In addition, by offsetting, staggering, and/or fanning out cutter elements 2B-1 through 2B-12 to form array 2B and cutter elements 2C-1 though 2C-12 to form array 2C (e.g., by positioning cutter elements 2B-1 through 2B-12 and cutter elements 2C-1 through 2C-12, respectively, in a plurality of differing radial positions), the likelihood that the cutting tip of a cutter element within array 2B, 2C will fall entirely within a crater or indentation previously-formed by another cutter element of array 2B, 2C, respectively, is lessened, thereby offering the potential for reduced bit tracking. Further, by offsetting, staggering and/or fanning out cutter elements 2B-1 through 2B-12 of array 2B and cutter elements 2C-1 through 2C-12 of array 2C, overall bottom hole coverage by cutter elements 2B-1 through 2B-12 and 2C-1 through 2C-12 is increased as compared to a conventional circumferential row of cutter elements.

By offsetting, staggering, and/or fanning out cutter elements 2B-1 through 2B-12 of array 2B and cutter elements 2C-1 thorough 2C-12 of array 2C, while at the same time sufficiently sizing and positioning cutter elements 2B-1 through 2B-12 of array 2B and cutter elements 2C-1 through 2C-12 of array 2C, arrays 2B, 2C each offer the potential for the following benefits—reduced formation and size of uncut ridges of formation, reduced likelihood of excessive wear and damage to cone 2 and the cutter elements of cone 2, reduced likelihood for bit tracking, increased bottom hole coverage as compared to a conventional circumferential row of cutter elements, and increased drilling life for the bit.
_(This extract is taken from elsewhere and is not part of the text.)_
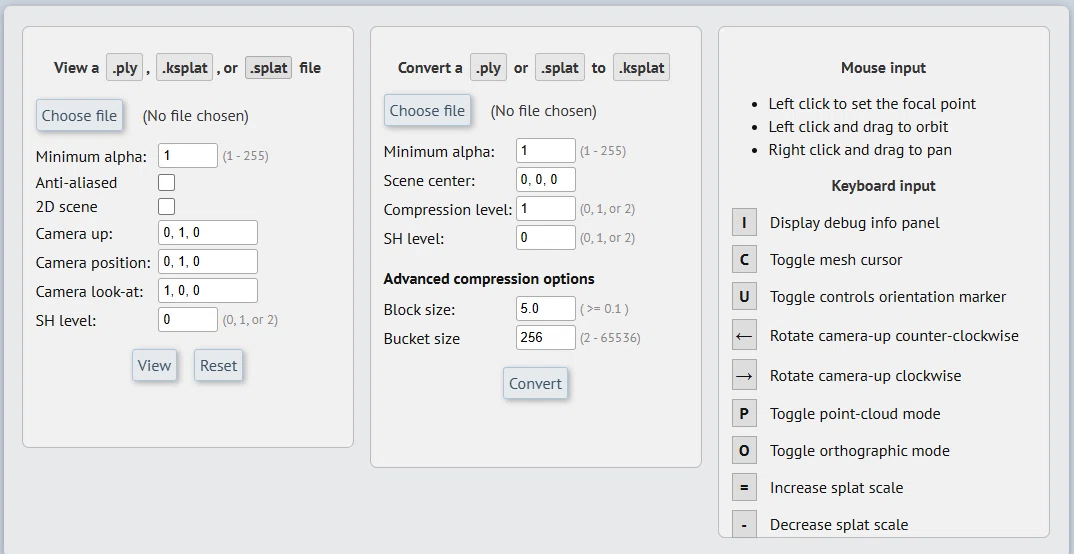This screenshot has height=554, width=1074.
Task: Click the equals key splat scale icon
Action: (x=744, y=488)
One or more of these desirable benefits of arrays 2B, 2C may also increase the ROP of bit 10 as it drills through formation.

Referring now to FIGS. 7A and 7B, cone 3 includes backface 40, nose 42, generally frustoconical heel surface 44, and generally conical surface 46 between nose 42 and heel surface 44. Likewise, cone 3 includes heel cutter elements 60, gage cutter elements 61, and bottomhole cutter elements 62, all as previously described. Bottomhole cutter elements 62 are arranged in a group 3A (consisting of a single insert), an axially spaced-apart array 3B, and another axially spaced apart array 3C. Cutter, elements 62 of array 3B are disposed in differing, radial positions such that cutter elements 62 in array 3B do not cut in an identical path but instead cut offset or staggered paths. Similarly, cutter elements 62 of array 3C are disposed in differing radial positions such that cutter elements 62 in array 3C do not cut in an identical path. Like cones 1 and 2, cone 3 includes a circumferential row 3D of gage cutter elements 61 spaced apart from a circumferential row 3E of heel cutter elements 60.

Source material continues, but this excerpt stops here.